Our findings demonstrate that an important aspect of early retroviral infection involves the induction of specialized stable MT subsets. We show that the highly specialized host MT end-binding protein, EB1 and its binding partner, Kif4 act as critical host mediators of these events and demonstrate that these poorly understood MT subsets facilitate the delivery of viral particles to the nucleus.

Experimental Procedures

Cells and viruses

293A, 293T and CHME3 cells were described previously (Henning et al., 2010). NHDFs were from Lonza. U87.CD4.CCR5 were from the AIDS Reagent Program (#4035). Jurkats were from ATCC (#TIB-152). Primary monocyte-derived macrophages were prepared as described previously (Jouvenet et al., 2006). HIV-1 based vectors carrying a puromycin resistance gene were produced as described previously (Naghavi et al., 2007). Generation of HIV-1 carrying a luciferase reporter or ZsGreen marker, pNL4-3.Luc.R.E or pNL4-3.ZsGreen.R.E, respectively, carrying either CCR5 tropic, VSV-G or MuLV amphotropic envelope glycoprotein is described in Supplemental Information. Vpr labeled viruses were generated similarly by co-transfecting with GFP-Vpr plasmid (McDonald et al., 2002). Mock and non-enveloped virus preparations were generated by transfecting cells without DNA or excluding plasmids for envelope glycoprotein, respectively. 48h post-transfection culture supernatants were harvested, filtered through a 0.45μm filter, concentrated by ultracentrifugation through a 25% sucrose cushion and resuspended in growth medium.

● ● ● ● ● ● ●

What to work on
From the passage on retroviral infection, write out again the part that begins with the words "Our findings demonstrate" and ends with "to the nucleus.", swapping "EB1" for "EB3".

Record set

● ● ● ● ● ● ●

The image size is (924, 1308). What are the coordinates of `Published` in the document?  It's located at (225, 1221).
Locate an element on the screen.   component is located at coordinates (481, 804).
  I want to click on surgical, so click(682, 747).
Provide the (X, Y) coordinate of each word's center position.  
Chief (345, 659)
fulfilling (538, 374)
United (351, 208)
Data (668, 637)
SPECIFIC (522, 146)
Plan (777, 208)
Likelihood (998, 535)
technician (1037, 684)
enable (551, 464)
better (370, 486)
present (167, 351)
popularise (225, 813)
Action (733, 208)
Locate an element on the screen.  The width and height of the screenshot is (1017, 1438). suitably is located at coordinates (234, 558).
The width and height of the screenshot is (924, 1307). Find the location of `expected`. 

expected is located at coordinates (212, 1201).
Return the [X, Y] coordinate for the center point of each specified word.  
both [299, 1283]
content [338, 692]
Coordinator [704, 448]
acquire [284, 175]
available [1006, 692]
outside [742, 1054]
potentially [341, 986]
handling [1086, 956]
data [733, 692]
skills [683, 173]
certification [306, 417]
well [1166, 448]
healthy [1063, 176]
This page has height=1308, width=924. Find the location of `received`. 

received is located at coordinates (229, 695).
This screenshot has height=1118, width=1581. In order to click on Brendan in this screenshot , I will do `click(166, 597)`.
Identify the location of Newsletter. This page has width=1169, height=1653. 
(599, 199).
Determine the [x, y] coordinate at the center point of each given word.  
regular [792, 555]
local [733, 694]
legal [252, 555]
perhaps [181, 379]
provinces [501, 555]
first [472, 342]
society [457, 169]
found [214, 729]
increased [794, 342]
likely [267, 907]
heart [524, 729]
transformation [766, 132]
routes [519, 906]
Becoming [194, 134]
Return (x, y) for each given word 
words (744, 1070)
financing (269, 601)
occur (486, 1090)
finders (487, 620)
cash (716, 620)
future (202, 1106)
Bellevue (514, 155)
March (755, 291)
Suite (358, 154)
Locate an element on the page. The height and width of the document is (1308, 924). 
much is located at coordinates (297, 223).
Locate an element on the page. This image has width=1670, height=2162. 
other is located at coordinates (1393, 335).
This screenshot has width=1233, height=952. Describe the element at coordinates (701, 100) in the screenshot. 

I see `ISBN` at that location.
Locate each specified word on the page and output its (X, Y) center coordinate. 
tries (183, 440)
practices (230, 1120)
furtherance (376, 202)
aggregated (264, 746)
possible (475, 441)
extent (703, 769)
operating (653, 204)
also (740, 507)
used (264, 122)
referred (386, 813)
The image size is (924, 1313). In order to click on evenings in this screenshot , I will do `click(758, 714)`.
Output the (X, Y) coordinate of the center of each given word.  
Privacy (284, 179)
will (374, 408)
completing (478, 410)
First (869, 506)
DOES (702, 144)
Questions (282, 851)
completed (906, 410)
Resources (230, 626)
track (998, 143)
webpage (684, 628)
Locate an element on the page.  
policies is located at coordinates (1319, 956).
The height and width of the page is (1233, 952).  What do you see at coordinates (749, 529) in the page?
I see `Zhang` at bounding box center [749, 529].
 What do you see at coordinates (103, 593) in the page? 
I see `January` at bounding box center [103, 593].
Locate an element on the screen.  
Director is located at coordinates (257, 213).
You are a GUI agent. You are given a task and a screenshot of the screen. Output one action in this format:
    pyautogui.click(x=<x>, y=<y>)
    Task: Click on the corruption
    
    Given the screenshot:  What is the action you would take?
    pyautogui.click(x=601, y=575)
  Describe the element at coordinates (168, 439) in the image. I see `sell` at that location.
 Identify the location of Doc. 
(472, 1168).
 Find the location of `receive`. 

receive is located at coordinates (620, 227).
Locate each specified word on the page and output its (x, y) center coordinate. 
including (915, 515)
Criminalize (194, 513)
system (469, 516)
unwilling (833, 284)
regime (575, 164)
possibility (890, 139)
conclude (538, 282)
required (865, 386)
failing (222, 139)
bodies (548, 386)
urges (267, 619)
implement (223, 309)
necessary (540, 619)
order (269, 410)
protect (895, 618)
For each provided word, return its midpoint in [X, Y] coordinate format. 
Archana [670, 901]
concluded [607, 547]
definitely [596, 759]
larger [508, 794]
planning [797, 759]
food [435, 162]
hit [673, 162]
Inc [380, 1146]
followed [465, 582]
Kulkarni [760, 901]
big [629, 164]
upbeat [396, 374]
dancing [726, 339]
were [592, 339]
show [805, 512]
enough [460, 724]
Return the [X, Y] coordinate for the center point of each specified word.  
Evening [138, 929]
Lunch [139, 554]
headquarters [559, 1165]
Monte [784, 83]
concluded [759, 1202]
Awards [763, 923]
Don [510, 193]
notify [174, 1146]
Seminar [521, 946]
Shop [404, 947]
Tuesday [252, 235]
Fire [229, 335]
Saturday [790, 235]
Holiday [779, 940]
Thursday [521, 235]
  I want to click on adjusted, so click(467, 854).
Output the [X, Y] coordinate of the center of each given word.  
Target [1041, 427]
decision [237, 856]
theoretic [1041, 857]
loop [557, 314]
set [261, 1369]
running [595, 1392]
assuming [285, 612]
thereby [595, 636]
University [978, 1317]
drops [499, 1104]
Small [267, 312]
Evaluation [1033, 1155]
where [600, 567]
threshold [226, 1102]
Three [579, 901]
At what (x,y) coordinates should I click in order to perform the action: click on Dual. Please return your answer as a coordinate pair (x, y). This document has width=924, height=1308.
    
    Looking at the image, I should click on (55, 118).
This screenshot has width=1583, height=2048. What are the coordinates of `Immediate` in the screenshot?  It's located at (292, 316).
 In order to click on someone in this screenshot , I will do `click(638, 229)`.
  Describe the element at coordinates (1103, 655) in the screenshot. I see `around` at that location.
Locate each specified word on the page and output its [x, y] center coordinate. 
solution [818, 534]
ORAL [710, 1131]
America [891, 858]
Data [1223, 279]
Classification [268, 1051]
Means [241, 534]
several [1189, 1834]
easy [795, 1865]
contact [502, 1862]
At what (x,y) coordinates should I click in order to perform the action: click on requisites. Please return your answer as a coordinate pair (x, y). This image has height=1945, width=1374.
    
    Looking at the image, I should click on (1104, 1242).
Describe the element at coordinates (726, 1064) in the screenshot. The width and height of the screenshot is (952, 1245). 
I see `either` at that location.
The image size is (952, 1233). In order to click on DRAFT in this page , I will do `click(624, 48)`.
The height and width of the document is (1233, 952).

● ● ● ● ● ● ●

Task answer
Our findings demonstrate that an important aspect of early retroviral infection involves the induction of specialized stable MT subsets. We show that the highly specialized host MT end-binding protein, EB3 and its binding partner, Kif4 act as critical host mediators of these events and demonstrate that these poorly understood MT subsets facilitate the delivery of viral particles to the nucleus.